start GIVEN TEXT

In addition, the short-term Issuer Default Ratings and commercial paper ratings have been downgraded to "F3" from "F2". The Rating Outlook is "Negative."

Fitch also has downgraded and withdrawn its ratings for Textron's preferred securities due to what it said is a small amount outstanding. Debt and preferred securities totaled nearly $11 billion as of Jan. 3, including $2.5 billion at Textron and $8.3 billion at Textron Financial Corp., the ratings agency said.

A message seeking comment was left with a spokeswoman for Textron.

The downgrades recognize risks related to Textron Financial Corp.'s plans to exit its finance business and the weak economy that could pressure its asset quality and financial performance at Textron's manufacturing businesses, Fitch said.

"These factors could lead to liquidity pressures in 2010 in the absence of asset sales or capital market transactions," it said.

Other developments considered in the ratings include a "full drawdown" of the company's bank facilities and recently announced management changes, which Fitch said emphasize the "broad challenges" facing the company.

The company on Monday announced the departures of Ted French, executive vice president and chief financial officer, and Buell "Jay" Carter, president and chief operating officer of Textron Financial.

Some on Wall Street have been calling for a change in senior management, especially at Textron Financial Corp. The business that provides financing for new and used Cessna business jets, golf courses, as well as to developers of vacation resorts continues to deteriorate.

end GIVEN TEXT
start DATA SECTION

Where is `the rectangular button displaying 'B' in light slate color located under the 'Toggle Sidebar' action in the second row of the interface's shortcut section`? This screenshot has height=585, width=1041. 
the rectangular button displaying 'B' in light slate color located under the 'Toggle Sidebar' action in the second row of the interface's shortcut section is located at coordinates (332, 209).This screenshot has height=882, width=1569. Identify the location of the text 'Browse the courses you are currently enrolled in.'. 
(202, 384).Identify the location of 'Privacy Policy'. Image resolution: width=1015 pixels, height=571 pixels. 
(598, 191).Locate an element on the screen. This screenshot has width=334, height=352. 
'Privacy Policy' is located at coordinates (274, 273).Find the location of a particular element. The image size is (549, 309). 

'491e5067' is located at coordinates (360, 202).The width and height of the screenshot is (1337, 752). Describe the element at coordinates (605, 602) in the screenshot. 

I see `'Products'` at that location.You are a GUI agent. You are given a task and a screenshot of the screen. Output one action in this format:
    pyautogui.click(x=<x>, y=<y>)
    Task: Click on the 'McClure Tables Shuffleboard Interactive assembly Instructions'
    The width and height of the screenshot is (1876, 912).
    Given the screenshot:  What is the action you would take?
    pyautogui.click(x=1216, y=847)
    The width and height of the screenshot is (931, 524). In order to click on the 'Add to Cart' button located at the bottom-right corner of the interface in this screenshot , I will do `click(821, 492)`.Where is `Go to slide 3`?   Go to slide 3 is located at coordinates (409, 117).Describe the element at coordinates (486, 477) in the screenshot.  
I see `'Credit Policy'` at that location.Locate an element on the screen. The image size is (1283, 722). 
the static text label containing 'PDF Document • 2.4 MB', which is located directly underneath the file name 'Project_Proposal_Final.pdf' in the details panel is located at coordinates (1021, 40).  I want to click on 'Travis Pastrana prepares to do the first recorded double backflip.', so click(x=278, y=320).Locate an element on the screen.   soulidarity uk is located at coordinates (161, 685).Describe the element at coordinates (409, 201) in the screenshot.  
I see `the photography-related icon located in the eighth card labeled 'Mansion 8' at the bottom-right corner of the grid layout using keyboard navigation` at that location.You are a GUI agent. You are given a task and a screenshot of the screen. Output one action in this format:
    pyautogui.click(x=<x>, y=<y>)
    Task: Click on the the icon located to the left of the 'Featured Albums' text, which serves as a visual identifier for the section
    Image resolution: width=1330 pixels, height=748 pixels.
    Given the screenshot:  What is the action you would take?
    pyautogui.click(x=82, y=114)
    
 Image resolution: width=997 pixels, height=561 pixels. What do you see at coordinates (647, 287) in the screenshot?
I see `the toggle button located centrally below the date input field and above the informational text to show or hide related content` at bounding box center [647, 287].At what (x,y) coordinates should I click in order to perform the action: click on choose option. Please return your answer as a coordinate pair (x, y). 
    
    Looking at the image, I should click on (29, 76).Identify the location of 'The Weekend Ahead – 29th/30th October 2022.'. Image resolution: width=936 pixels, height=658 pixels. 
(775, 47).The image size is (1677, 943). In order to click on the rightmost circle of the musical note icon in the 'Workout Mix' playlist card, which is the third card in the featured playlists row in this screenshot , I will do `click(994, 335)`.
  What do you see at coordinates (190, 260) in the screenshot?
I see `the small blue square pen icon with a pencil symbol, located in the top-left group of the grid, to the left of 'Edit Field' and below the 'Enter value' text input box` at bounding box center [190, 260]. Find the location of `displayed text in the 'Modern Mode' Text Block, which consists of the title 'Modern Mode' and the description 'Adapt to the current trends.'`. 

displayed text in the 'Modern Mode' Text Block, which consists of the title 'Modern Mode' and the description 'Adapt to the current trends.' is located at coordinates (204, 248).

end DATA SECTION

# REQUEST 1
Answer these questions from the text on the Fitch downgrade of Textron:
(a) To what rating were the short-term Issuer Default Ratings and commercial paper ratings downgraded?
(b) What amount of debt and preferred securities did Textron Financial Corp. have as of Jan. 3?
(c) Whose departure as president and chief operating officer of Textron Financial did the company announce on Monday?
# REQUEST 2
From the text on the Fitch downgrade of Textron, set down word for word the stretch from "The downgrades recognize" through "of Textron Financial.".

# FINAL RESULT 1
(a) "F3" (from "F2")
(b) $8.3 billion
(c) Buell "Jay" Carter

# FINAL RESULT 2
The downgrades recognize risks related to Textron Financial Corp.'s plans to exit its finance business and the weak economy that could pressure its asset quality and financial performance at Textron's manufacturing businesses, Fitch said.

"These factors could lead to liquidity pressures in 2010 in the absence of asset sales or capital market transactions," it said.

Other developments considered in the ratings include a "full drawdown" of the company's bank facilities and recently announced management changes, which Fitch said emphasize the "broad challenges" facing the company.

The company on Monday announced the departures of Ted French, executive vice president and chief financial officer, and Buell "Jay" Carter, president and chief operating officer of Textron Financial.